▶ What is required:
Return every line of the records below that contains the string "progress", matching case exactly.

▬▬▬▬▬▬

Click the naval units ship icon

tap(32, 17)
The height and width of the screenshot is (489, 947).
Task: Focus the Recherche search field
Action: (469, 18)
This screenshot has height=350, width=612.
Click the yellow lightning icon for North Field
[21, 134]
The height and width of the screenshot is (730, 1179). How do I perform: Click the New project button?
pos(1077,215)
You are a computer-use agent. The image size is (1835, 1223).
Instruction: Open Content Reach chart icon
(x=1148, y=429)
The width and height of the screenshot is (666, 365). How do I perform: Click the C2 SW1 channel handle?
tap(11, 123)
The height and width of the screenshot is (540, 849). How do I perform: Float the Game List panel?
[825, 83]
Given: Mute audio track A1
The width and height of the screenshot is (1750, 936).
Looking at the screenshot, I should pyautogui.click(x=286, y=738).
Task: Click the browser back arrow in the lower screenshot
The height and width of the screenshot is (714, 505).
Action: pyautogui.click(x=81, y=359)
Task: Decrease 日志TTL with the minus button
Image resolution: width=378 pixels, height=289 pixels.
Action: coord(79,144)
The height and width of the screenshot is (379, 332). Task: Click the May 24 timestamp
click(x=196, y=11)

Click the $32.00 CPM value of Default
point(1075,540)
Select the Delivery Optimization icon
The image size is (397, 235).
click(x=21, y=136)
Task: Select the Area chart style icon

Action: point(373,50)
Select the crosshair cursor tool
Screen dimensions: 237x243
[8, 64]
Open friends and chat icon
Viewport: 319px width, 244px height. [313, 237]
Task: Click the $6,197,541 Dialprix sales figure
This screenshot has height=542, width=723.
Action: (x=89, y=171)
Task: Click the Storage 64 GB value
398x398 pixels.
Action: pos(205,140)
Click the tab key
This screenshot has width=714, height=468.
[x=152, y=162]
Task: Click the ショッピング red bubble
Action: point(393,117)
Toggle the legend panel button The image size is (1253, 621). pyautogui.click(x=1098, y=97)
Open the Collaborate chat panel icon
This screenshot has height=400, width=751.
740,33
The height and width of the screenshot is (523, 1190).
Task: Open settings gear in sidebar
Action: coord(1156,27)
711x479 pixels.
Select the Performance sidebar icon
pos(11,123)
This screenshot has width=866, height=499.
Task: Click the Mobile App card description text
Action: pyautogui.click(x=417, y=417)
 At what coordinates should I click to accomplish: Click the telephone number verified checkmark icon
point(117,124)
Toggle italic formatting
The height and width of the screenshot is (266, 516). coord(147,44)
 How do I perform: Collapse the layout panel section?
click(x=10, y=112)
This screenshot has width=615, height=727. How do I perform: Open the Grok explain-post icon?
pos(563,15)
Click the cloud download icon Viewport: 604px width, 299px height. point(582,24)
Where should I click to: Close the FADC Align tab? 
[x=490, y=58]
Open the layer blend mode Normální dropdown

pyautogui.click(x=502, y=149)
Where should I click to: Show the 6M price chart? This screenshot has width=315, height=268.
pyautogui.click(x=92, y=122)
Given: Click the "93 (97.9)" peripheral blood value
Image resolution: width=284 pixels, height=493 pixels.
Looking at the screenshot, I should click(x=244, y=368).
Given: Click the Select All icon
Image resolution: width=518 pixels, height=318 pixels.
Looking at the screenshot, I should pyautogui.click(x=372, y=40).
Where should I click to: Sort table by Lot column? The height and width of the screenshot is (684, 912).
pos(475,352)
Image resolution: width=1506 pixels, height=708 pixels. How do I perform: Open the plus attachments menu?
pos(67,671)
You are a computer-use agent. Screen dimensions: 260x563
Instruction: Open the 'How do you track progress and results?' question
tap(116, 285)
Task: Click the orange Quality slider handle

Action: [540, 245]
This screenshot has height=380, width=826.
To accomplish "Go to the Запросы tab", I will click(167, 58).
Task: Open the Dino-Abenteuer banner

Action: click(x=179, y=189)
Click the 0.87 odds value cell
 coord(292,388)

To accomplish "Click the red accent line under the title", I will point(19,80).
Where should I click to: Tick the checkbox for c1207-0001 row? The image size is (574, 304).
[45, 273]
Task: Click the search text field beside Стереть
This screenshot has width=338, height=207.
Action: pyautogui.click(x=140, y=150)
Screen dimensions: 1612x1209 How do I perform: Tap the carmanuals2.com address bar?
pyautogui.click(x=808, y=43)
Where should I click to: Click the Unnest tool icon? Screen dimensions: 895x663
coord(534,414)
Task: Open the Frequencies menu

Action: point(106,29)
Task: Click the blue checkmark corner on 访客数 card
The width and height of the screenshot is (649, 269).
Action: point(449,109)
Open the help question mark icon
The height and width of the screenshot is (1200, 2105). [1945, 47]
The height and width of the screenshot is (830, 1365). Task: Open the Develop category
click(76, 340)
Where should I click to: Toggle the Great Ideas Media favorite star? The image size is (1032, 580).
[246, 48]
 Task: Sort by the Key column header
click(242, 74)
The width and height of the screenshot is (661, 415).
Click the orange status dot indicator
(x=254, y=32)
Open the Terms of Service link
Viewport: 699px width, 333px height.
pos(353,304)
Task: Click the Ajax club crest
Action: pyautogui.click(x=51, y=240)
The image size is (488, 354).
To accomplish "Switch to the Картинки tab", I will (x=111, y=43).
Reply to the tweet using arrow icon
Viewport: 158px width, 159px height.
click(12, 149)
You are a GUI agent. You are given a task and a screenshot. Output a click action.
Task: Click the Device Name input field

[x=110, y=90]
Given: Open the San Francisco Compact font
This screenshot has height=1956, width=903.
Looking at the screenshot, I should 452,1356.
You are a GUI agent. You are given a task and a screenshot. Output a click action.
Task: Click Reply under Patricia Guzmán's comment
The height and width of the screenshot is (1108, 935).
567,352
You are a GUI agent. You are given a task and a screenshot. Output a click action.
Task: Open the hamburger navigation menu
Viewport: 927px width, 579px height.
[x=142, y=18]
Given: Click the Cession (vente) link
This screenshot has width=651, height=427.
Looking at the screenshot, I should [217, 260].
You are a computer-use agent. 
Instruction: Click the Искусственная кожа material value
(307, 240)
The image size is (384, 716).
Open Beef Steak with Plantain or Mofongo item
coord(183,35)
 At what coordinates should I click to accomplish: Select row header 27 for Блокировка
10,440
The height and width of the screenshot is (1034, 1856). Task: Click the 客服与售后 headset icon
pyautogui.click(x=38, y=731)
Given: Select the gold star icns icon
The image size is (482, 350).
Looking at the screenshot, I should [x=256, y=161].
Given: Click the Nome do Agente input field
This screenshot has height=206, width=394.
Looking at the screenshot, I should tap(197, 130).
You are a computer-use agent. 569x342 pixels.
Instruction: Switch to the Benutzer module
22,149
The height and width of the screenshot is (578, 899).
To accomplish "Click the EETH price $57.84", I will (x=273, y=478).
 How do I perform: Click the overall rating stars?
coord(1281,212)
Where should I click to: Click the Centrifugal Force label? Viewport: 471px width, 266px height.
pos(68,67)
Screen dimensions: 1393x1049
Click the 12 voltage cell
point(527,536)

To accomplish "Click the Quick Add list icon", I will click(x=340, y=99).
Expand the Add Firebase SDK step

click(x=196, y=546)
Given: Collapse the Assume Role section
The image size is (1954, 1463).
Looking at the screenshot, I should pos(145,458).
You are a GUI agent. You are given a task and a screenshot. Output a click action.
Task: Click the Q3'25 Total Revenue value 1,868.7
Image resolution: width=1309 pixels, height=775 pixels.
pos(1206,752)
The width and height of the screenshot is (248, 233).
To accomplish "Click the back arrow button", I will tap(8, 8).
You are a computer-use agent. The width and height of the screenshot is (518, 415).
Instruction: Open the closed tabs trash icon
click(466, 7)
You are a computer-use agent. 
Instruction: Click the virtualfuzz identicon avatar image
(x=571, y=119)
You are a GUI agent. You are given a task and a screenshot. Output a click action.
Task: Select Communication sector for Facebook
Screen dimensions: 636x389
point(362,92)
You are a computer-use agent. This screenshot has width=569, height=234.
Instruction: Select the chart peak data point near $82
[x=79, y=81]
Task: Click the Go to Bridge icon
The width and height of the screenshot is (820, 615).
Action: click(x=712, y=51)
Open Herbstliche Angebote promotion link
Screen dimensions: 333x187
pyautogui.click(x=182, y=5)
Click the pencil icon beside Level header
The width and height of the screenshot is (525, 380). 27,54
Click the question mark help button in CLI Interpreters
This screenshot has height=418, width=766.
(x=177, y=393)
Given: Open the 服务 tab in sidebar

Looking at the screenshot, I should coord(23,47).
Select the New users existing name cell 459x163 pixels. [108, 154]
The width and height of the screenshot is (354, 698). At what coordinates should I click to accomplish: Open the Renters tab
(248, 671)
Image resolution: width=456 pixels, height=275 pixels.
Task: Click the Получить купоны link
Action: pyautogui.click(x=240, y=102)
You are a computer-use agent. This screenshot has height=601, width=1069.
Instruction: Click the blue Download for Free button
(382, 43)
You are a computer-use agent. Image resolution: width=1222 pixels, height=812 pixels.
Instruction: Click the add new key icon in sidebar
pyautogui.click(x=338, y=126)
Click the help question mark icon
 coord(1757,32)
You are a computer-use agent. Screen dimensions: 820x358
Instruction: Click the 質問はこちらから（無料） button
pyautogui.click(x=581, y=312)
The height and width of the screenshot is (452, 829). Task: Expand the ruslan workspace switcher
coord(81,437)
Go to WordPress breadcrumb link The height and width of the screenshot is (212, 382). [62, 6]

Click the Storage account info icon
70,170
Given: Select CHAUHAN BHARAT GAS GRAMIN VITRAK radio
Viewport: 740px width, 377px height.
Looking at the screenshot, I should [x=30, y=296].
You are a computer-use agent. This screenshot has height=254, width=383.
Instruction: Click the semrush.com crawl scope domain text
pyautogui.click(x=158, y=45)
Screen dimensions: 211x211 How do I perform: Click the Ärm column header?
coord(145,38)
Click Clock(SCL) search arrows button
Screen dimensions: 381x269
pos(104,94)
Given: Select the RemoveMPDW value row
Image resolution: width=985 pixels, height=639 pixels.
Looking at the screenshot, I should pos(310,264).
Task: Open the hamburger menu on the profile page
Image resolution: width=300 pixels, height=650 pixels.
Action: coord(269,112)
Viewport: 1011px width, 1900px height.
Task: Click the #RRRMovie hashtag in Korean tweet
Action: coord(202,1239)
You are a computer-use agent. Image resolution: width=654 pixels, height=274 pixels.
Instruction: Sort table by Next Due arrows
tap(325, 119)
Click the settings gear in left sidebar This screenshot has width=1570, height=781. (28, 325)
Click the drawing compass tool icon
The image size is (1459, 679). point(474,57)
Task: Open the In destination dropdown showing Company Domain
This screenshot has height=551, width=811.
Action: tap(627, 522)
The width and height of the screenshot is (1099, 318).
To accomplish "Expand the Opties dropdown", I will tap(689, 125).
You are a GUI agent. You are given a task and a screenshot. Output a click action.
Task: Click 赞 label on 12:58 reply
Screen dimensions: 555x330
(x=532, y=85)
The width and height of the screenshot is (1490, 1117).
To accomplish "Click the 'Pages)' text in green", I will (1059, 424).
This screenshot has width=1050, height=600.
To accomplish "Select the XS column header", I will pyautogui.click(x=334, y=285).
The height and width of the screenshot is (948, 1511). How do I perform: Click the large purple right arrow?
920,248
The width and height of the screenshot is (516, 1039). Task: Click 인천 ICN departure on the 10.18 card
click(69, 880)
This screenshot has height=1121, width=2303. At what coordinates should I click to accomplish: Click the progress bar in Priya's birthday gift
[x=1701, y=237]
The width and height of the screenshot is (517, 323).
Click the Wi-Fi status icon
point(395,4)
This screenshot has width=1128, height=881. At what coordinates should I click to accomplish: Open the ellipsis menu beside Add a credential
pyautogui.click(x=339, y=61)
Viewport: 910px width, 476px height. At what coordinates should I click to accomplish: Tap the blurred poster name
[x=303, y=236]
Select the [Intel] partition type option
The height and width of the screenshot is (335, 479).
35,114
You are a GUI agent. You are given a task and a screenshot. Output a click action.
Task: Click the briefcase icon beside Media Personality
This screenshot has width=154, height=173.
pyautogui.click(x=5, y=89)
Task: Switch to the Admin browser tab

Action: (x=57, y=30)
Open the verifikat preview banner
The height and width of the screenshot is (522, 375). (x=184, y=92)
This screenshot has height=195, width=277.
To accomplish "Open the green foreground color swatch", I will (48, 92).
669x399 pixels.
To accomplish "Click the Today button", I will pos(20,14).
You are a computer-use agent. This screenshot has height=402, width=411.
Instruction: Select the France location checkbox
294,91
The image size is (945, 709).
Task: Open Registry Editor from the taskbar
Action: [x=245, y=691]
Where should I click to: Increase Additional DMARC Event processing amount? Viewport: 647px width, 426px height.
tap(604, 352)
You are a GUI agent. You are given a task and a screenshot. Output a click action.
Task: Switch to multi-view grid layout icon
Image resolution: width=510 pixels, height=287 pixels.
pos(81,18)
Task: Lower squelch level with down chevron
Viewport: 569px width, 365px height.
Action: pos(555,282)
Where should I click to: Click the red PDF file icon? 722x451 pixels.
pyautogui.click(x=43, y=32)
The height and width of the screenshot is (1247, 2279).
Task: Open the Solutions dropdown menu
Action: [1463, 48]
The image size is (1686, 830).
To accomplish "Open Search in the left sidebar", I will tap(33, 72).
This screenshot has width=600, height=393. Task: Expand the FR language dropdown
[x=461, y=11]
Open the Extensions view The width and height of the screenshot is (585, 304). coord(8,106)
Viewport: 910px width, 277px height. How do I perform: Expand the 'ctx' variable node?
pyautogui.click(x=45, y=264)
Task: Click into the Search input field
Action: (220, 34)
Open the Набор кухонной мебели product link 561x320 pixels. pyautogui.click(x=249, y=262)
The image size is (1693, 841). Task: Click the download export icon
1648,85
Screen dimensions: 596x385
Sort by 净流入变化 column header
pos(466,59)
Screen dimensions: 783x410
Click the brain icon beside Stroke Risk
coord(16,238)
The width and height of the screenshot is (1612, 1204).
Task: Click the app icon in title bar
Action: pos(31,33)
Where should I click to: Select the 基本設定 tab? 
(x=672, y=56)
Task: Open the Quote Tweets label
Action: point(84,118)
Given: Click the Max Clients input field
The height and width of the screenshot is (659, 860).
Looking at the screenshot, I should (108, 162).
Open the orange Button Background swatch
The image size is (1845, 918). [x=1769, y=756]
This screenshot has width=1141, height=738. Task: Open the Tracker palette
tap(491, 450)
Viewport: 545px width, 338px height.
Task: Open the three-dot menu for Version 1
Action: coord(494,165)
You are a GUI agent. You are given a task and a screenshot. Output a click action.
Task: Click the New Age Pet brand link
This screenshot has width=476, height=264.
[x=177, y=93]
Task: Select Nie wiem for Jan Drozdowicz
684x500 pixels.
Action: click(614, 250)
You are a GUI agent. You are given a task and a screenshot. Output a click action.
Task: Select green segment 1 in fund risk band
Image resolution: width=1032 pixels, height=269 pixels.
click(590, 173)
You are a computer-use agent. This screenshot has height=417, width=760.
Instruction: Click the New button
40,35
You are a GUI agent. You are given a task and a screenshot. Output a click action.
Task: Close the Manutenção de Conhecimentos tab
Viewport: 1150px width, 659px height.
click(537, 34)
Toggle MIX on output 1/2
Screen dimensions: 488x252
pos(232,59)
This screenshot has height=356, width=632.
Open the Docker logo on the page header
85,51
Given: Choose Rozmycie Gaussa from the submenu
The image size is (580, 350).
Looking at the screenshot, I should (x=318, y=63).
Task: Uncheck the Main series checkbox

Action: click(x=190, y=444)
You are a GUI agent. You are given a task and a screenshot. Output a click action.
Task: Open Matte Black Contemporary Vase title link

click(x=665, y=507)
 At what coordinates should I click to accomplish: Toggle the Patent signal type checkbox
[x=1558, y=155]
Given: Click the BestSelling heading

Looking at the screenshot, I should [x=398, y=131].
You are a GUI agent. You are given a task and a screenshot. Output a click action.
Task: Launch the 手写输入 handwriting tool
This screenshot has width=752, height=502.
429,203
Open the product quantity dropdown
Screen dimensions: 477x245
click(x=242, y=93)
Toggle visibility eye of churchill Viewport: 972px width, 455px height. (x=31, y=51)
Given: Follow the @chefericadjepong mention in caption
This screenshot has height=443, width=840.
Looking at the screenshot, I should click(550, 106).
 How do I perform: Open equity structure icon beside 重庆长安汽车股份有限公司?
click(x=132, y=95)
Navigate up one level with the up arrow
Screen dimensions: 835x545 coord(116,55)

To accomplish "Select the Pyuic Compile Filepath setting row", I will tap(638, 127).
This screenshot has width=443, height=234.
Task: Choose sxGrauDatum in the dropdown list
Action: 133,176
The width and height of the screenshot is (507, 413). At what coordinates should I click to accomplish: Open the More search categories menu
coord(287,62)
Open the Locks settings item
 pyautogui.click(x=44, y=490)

▬▬▬▬▬▬

▶ Response to the task:
Instruction: Open the 'How do you track progress and results?' question
This screenshot has height=1121, width=2303. At what coordinates should I click to accomplish: Click the progress bar in Priya's birthday gift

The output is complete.